◆ **練習問題**
1) 「さようなら、百合男子」を紹介する本文を、二文で要約せよ。
2) 「さようなら、百合男子」を紹介する本文の記述を、最後の文の後から再開して書き継げ。

さようなら、百合男子(中編)――アポカリプス・新人類・ユートピア[2019.11.24]
■はじめに
本記事では、2019年11月24日(日)開催の第29回文学フリマ東京にて頒布の不毛連盟『ボクラ・ネクラ Vol.3』に寄稿した論考「さようなら、百合男子(中編) ――アポカリプス・新人類・ユートピア」を、許諾を得て再掲したものです。同論考の前編に関しては以下の記事をご覧ください。
この「さようなら、百合男子」は「百合男子」をひとつのテーマとしたものでしたが、話運びを勘案するうち前編発表(2018.11.25)と機を同じくして小泉義之「最後のダーク・ツーリズム――『少女終末旅行』を読む」(『アレ Vol. 5』所収)が発表され、また『SFマガジン』2019年2月号で百合特集が組まれ、さらに百合SFアンソロジー『アステリズムに花束を』( 2019年6月)が刊行されるなど、様々な出来事が重なりました。これを受け、私は元々のプランから変更して中編を書きなおしました。以下に示す中編では、前編で取り上げるつもりだった作品のうち、草野原々のものに対象を絞って以降の論を進めるための、予備的考察を行おうとしていました。

◆ **提供資料**
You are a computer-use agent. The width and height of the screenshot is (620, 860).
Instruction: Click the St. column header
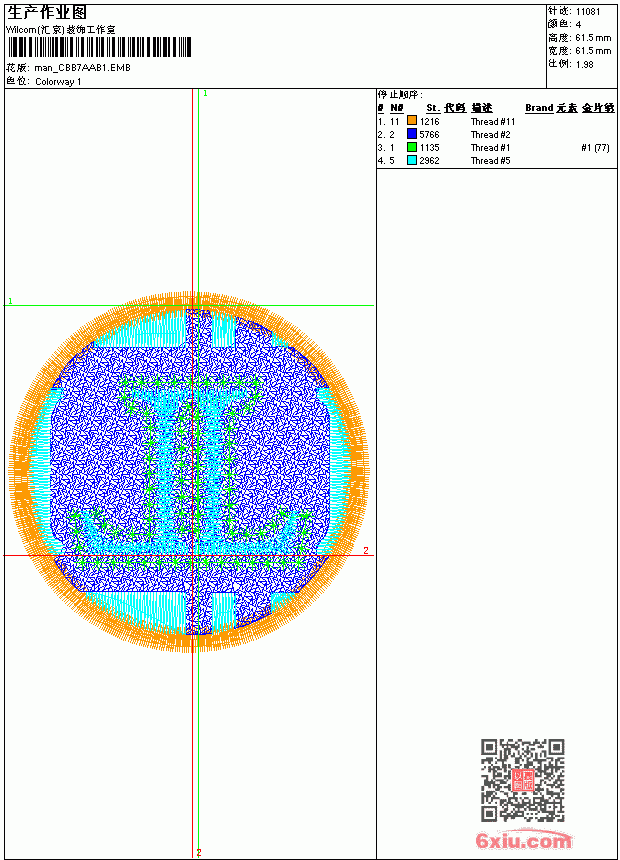[x=433, y=108]

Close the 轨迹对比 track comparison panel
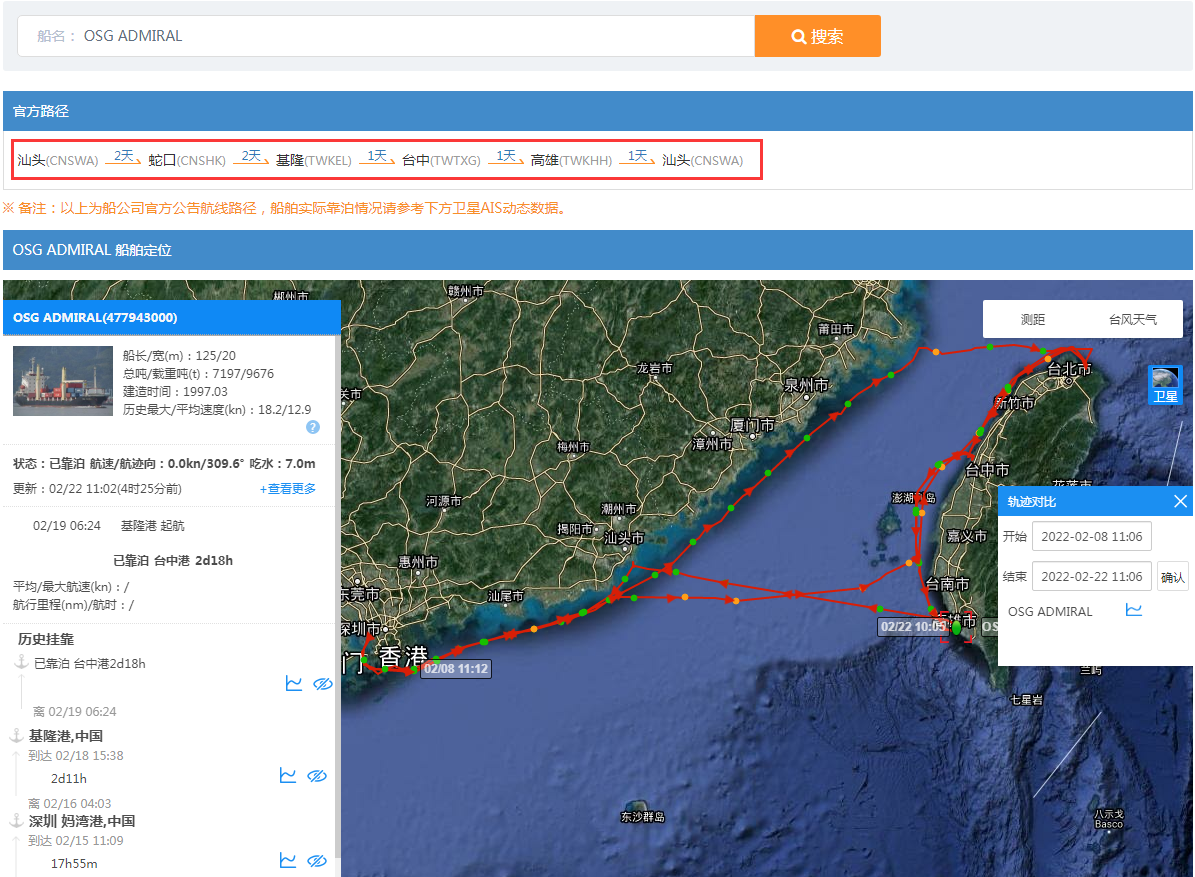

◆ **出力結果**
1) 本記事は、2019年11月24日開催の第29回文学フリマ東京で頒布された不毛連盟『ボクラ・ネクラ Vol.3』に寄稿した論考「さようなら、百合男子(中編)――アポカリプス・新人類・ユートピア」を、許諾を得て再掲したものである。前編発表と同じ時期に小泉義之の論考の発表、『SFマガジン』の百合特集、百合SFアンソロジー『アステリズムに花束を』の刊行などが重なったため、筆者は元々のプランを変更して中編を書きなおし、草野原々の作品に対象を絞って論を進めるための予備的考察を行おうとした。

2)
しかしその後、状況はさらに変わっていきました。中村香住「誰が「百合」を書き、読むのか」(『海響 特集:大恋愛』第1号、2020年6月)もあり『SFマガジン』2021年2月号の百合特集2021もあり、作品もそれを巡る語りも、どんどん重ねられていき、私自身の見解や前提を修正することになったり、無知や読み違いを反省することになりました(草野原々論に絞っても、そうでした)。次号の『ボクラ・ネクラ』に掲載しようとしている後編においては、またさらに大きくプランを変更することになると考えています。その旨は、あらかじめここで述べておこうと思います(なお、自身の「百合」観を振り返った記事として以下を置いておきます)。
※以下は、昨年2019年に『ボクラ・ネクラ Vol.3』へ寄稿した文章を、再掲したものになります(表記など、一部を改めました)。
■さようなら、百合男子 (中篇)――アポカリプス・新人類・ユートピア
一、ジャンル論と作品論
状況は変わり、できることも変わる。本稿の前編を記述してからの一年のあいだに、小泉義之「最後のダーク・ツーリズム」(『アレ』vol.5 2018年11月)や『アステリズムに花束を 百合SFアンソロジー』(早川書房 2019年6月)などを始め、百合とSFというジャンルと関わる理論そしてフィクションは、いっそう繁茂したように思われる。環境は変わり、プレイヤーも変わる。そして、私も。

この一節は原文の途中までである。